Carrie Prejean is not the only one who is being demonized these days for expressing politically incorrect opinions; free speech had a bad week all over the world. British Home Secretary Jacqui Smith last week announced the names of sixteen “extremists” whom she has barred from entering Britain — a smorgasbord of nasty characters including a white supremacist; a Christian fundamentalist hate preacher; two Islamic jihadists; and Samir Kantar, a Lebanese Druze terrorist who brutally murdered four Israelis, including a four-year-old child. On the list also was talk show host Michael Savage, whose only offense seems to have been to espouse views that Jacqui Smith doesn’t like.
Savage was livid, saying of Smith: “She’s linking me with mass murderers who are in prison for killing Jewish children on buses? For my speech? The country where the Magna Carta was created?”

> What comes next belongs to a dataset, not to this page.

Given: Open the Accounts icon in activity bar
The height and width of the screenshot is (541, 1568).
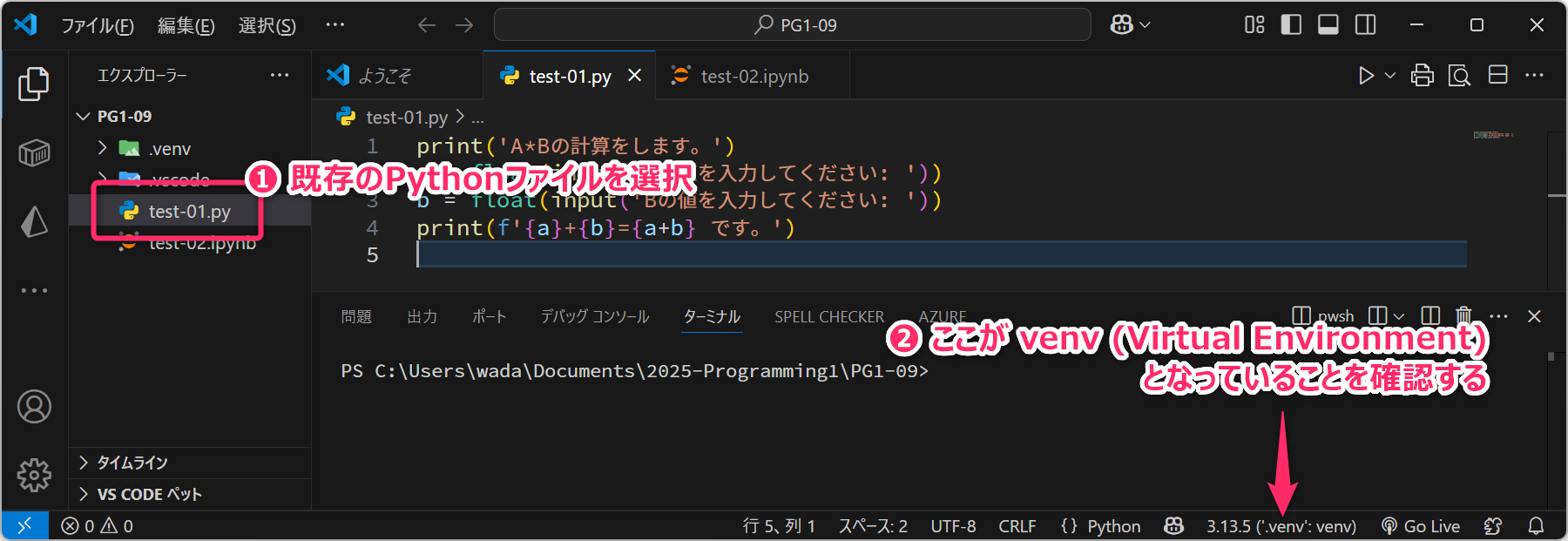Looking at the screenshot, I should pos(34,407).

It was a good question, and one made all the more urgent by the likelihood that Savage, as well as the others who were not Islamic terrorists or their allies, were only added to the list in order to avoid aggravating the easily-aggravated sensibilities of Muslim groups in Britain. Alan Mendoza of the London-based Henry Jackson Society dismissed many of the names on the list as being “just here for padding.” According to AP, Mendoza said that the list was devised so as to “avoid giving Britain’s Muslims the impression that it singles them out.”

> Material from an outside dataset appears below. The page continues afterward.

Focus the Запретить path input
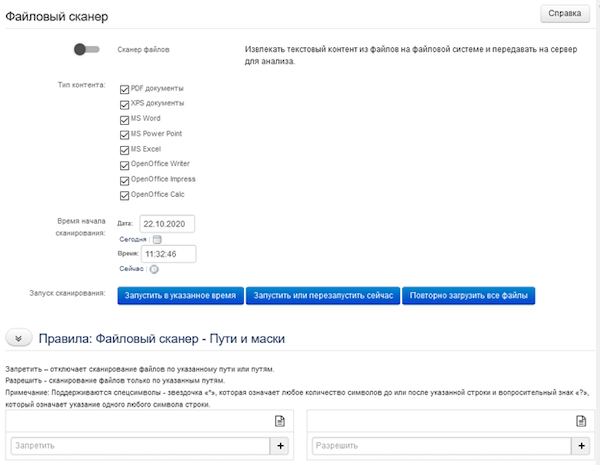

But why would the barring of Islamic jihadists and hate preachers from Britain offend peaceful Muslims who ostensibly oppose jihad terrorism as a twisting of their faith? Smith offered no explanation for this and succeeded only in yet again calling into question Britain’s commitment to the freedom of speech — a commitment that was already severely threatened by Smith’s earlier barring of Dutch Parliamentarian Geert Wilders from entering the country because of his views on Islam and the Koran.

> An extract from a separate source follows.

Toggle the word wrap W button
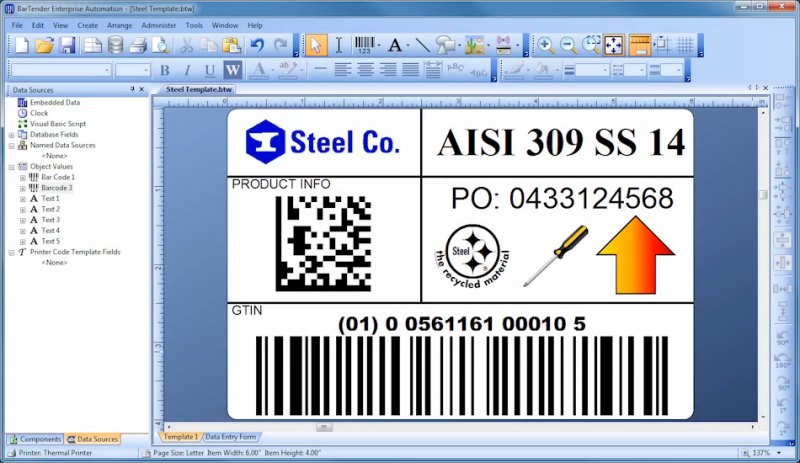[x=233, y=70]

Nor was Smith alone in acting against free speech last week. The United Nations’ Office of the High Commissioner for Human Rights last Friday slapped human rights activist David Littman of the World Union of Progressive Judaism with a one-month ban from speaking at the U.N. Human Rights Council, where Littman has regularly delivered addresses for many years. Littman’s offense? During a debate at the Human Rights Council in early March, he tried to deliver a statement on anti-Semitism in Islamic publications. At that time, Canadian Ambassador Marius Grinius — acting on instructions from the U.N. Secretariat — stopped Littman from finishing his statement. And now this disciplinary action adds insult to injury.
The contrast with the generally free rein given to endless denunciations of Israel made by member states of the Organization of the Islamic Conference (OIC), the U.N.’s largest voting bloc, is stark and obvious. And it is those same states that don’t want Littman’s message to get out: “In 2008,” Littman said, “I was constantly stopped on points of order by OIC states….The underlying problem,” Littman explained, “is the treatment of human-rights activists addressing taboo subjects in the council” — and there is no greater taboo than any subject that reflects poorly on the Islamic world. The OIC has dedicated itself to the criminalization of “Islamophobia” and “defamation of Islam,” and has made it clear that it considers “Islamophobic” and defamatory any discussion of how jihadists use Islamic texts and teachings to justify violence, as well as any exploration of Islamic law’s institutionalized discrimination against women and non-Muslims. Hillel Neuer of U.N. Watch explained, “Everyone here in Geneva sees this as targeted payback for Mr. Littman’s outspoken criticism of Islamic states’ record on human rights, a voting bloc that dominates the Human Rights Council.”
“Mr. Littman,” said U.N. spokeswoman Marie Heuze, “has his own way of lobbying, but there is a red line that you should not transgress.” Her words echoed a statement last year by OIC chief Ekmeleddin Ihsanoglu: “We sent a clear message to the West regarding the red lines that should not be crossed” regarding free speech about Islam and terrorism. And he reported success: “The official West and its public opinion are all now well-aware of the sensitivities of these issues. They have also started to look seriously into the question of freedom of expression from the perspective of its inherent responsibility, which should not be overlooked.”
In other words, “irresponsible” speech — that is, speech he disapproves of — must be banned.
Jacqui Smith couldn’t have said it better.